- [Required work] Please pick out every line of the material below that contains the string "chart". Treat uppercase and lowercase as different.

[Input records start]

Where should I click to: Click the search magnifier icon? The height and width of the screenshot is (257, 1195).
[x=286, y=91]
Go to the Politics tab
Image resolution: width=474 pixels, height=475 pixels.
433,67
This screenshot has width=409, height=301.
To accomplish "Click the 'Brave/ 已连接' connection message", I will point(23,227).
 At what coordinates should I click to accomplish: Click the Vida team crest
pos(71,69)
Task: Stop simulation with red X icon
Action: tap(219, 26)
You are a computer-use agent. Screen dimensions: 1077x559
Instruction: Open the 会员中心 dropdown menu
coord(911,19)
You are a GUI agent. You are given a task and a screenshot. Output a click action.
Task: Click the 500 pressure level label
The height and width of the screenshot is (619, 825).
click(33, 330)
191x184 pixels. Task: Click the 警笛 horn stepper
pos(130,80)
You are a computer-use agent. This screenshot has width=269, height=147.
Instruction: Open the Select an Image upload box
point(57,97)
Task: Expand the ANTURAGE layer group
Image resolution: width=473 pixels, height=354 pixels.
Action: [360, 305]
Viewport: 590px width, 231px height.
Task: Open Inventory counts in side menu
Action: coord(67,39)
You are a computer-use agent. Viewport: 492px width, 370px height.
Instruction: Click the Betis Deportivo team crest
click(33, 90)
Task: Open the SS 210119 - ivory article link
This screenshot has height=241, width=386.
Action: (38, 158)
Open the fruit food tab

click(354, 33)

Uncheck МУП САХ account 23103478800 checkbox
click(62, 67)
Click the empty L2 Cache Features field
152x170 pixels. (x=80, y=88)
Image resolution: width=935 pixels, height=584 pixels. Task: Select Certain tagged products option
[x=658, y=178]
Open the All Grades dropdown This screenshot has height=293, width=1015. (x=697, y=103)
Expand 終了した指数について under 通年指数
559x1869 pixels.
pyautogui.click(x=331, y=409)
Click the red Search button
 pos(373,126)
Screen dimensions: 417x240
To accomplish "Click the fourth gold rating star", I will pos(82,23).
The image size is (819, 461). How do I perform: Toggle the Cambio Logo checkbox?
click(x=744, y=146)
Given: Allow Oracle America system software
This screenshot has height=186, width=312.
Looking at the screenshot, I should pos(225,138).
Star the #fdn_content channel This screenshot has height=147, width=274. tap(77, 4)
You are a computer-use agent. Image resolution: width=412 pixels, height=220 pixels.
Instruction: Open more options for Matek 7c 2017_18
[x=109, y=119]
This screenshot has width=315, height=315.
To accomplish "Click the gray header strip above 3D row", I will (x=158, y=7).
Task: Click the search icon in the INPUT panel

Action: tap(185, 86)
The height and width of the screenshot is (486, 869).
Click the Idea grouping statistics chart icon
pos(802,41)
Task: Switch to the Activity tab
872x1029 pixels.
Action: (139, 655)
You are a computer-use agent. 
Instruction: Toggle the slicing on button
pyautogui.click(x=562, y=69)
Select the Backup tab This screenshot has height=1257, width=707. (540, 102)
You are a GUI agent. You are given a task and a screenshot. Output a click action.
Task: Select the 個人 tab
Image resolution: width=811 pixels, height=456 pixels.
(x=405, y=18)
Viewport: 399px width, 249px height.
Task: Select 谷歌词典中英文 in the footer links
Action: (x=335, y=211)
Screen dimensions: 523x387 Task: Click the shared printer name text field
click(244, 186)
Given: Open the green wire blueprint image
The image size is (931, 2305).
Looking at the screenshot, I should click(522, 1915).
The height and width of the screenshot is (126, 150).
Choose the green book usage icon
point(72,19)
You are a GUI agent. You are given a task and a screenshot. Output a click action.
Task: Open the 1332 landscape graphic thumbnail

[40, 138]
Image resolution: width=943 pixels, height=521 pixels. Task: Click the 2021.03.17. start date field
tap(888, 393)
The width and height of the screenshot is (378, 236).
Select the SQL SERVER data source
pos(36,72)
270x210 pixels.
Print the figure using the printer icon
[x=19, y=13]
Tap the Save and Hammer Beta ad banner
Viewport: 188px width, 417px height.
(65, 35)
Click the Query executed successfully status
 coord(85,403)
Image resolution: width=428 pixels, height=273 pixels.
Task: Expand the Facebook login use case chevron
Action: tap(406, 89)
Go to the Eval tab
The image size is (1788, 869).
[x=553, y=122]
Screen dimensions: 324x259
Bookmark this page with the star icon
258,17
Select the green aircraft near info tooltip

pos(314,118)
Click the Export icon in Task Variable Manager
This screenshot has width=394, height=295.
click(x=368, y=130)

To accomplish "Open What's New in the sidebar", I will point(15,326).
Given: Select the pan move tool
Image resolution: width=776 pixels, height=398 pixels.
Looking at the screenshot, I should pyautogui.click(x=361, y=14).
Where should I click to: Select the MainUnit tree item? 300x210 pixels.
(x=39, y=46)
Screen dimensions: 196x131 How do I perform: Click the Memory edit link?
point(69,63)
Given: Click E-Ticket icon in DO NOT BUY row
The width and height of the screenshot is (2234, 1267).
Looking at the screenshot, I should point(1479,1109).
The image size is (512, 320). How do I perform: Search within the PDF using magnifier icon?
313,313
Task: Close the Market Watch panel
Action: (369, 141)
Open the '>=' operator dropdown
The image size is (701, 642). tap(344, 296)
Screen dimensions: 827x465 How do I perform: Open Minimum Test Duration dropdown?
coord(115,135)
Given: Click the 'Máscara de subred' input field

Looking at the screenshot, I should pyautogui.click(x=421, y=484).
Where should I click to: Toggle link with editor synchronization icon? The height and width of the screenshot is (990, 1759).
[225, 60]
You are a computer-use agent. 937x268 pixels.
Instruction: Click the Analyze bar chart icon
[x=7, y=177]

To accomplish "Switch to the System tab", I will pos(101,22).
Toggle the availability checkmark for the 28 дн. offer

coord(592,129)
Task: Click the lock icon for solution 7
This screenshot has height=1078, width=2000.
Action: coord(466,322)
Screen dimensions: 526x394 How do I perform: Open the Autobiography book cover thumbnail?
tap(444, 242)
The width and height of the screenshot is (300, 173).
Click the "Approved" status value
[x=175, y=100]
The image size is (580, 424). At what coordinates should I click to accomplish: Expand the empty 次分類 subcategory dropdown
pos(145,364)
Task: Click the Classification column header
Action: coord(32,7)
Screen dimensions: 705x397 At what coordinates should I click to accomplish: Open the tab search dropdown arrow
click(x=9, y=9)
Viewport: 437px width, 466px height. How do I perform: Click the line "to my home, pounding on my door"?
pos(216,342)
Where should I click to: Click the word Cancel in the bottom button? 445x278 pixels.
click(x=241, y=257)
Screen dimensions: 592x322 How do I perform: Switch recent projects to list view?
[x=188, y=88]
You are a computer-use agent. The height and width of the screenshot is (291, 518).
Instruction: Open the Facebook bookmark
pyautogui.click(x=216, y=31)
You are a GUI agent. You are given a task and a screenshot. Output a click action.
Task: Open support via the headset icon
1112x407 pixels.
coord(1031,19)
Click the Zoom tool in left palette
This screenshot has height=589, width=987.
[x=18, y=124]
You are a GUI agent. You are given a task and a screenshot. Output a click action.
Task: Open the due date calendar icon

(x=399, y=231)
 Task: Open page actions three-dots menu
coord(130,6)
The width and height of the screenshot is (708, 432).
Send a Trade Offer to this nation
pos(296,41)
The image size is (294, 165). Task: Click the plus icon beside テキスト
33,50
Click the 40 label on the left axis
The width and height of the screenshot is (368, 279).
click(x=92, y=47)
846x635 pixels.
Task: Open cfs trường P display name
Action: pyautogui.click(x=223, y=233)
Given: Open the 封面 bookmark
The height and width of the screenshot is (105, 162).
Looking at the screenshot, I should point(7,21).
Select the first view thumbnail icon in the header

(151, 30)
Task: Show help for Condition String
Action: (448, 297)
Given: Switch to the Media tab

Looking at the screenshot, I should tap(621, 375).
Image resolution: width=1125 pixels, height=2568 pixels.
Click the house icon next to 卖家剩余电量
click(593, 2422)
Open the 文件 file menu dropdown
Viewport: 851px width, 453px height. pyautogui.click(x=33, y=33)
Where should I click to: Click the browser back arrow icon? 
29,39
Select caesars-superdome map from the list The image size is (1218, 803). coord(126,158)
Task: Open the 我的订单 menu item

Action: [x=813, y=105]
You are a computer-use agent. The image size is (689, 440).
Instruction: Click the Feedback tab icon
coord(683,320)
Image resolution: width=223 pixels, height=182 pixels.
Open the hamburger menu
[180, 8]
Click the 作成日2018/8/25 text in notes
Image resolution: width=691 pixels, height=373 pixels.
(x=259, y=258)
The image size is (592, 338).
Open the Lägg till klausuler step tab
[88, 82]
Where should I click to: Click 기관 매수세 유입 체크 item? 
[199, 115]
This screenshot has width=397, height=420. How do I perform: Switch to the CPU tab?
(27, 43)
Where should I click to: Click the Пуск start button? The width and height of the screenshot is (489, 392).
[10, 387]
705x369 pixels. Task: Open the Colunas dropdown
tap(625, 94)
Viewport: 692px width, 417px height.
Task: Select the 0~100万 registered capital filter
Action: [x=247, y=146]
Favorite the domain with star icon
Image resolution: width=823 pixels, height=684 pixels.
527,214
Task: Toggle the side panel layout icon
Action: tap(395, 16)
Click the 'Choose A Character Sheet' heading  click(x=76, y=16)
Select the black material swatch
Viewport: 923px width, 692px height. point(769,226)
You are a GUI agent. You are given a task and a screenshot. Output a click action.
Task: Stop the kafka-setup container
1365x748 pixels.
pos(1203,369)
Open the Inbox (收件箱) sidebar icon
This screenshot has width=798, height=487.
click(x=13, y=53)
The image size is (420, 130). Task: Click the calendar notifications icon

[Input records end]

- [Exercise response]
Click the Idea grouping statistics chart icon
Instruction: Click the Analyze bar chart icon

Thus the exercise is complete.